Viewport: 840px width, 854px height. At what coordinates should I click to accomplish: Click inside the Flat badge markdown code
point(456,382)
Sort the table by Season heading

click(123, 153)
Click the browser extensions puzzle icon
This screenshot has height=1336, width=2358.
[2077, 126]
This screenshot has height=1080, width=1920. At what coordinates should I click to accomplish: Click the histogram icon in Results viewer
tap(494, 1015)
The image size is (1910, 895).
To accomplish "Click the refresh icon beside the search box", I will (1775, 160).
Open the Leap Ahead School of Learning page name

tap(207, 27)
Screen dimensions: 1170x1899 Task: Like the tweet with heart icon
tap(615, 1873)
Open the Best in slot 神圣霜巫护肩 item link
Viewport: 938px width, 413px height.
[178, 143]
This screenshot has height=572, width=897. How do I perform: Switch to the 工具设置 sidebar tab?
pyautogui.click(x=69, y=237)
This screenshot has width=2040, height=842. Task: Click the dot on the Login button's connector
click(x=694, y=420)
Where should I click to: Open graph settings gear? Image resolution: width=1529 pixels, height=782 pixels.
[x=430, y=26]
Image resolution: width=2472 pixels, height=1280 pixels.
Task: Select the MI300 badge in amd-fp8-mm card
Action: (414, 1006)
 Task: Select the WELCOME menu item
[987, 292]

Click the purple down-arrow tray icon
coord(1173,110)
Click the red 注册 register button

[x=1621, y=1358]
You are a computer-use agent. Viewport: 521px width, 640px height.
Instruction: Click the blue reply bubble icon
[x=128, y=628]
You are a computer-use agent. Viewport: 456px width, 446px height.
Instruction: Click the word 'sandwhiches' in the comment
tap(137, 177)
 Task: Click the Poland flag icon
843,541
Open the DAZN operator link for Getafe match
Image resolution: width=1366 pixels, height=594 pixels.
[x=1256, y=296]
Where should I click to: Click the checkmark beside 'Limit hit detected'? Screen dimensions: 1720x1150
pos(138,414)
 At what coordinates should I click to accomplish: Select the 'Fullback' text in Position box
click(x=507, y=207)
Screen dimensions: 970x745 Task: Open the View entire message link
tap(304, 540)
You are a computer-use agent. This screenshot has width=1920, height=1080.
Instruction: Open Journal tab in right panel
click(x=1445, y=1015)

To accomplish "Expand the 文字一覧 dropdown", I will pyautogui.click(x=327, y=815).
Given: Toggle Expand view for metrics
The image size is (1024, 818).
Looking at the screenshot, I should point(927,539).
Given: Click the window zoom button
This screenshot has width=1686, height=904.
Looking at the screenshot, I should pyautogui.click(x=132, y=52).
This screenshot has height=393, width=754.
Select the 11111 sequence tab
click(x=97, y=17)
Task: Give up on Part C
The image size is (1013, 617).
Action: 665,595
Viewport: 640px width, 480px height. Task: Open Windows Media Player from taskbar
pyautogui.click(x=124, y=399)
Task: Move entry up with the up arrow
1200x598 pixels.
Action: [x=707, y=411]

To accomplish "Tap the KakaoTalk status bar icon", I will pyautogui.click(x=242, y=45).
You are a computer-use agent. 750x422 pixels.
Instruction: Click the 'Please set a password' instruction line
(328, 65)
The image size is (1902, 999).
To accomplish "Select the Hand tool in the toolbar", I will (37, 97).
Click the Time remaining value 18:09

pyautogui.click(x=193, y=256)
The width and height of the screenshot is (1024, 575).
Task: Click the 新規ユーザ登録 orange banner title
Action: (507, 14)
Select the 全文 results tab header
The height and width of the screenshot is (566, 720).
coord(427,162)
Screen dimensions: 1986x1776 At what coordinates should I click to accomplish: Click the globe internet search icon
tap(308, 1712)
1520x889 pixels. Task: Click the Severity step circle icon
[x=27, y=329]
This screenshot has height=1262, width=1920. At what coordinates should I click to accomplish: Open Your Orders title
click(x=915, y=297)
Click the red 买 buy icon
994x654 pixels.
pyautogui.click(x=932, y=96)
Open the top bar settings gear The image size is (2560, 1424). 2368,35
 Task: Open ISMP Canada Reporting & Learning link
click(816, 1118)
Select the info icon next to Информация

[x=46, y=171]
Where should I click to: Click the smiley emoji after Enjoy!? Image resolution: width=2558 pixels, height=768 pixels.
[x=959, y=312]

= = = =

■ Problem statement
Give the listing again exactly, beginning with its first line and ending with the line that contains "pos(138,414)", with both ends included.

■ Result below
Viewport: 840px width, 854px height. At what coordinates should I click to accomplish: Click inside the Flat badge markdown code
point(456,382)
Sort the table by Season heading

click(123, 153)
Click the browser extensions puzzle icon
This screenshot has height=1336, width=2358.
[2077, 126]
This screenshot has height=1080, width=1920. At what coordinates should I click to accomplish: Click the histogram icon in Results viewer
tap(494, 1015)
The image size is (1910, 895).
To accomplish "Click the refresh icon beside the search box", I will (1775, 160).
Open the Leap Ahead School of Learning page name

tap(207, 27)
Screen dimensions: 1170x1899 Task: Like the tweet with heart icon
tap(615, 1873)
Open the Best in slot 神圣霜巫护肩 item link
Viewport: 938px width, 413px height.
[178, 143]
This screenshot has height=572, width=897. How do I perform: Switch to the 工具设置 sidebar tab?
pyautogui.click(x=69, y=237)
This screenshot has width=2040, height=842. Task: Click the dot on the Login button's connector
click(x=694, y=420)
Where should I click to: Open graph settings gear? Image resolution: width=1529 pixels, height=782 pixels.
[x=430, y=26]
Image resolution: width=2472 pixels, height=1280 pixels.
Task: Select the MI300 badge in amd-fp8-mm card
Action: (414, 1006)
 Task: Select the WELCOME menu item
[987, 292]

Click the purple down-arrow tray icon
coord(1173,110)
Click the red 注册 register button

[x=1621, y=1358]
You are a computer-use agent. Viewport: 521px width, 640px height.
Instruction: Click the blue reply bubble icon
[x=128, y=628]
You are a computer-use agent. Viewport: 456px width, 446px height.
Instruction: Click the word 'sandwhiches' in the comment
tap(137, 177)
 Task: Click the Poland flag icon
843,541
Open the DAZN operator link for Getafe match
Image resolution: width=1366 pixels, height=594 pixels.
[x=1256, y=296]
Where should I click to: Click the checkmark beside 'Limit hit detected'? Screen dimensions: 1720x1150
pos(138,414)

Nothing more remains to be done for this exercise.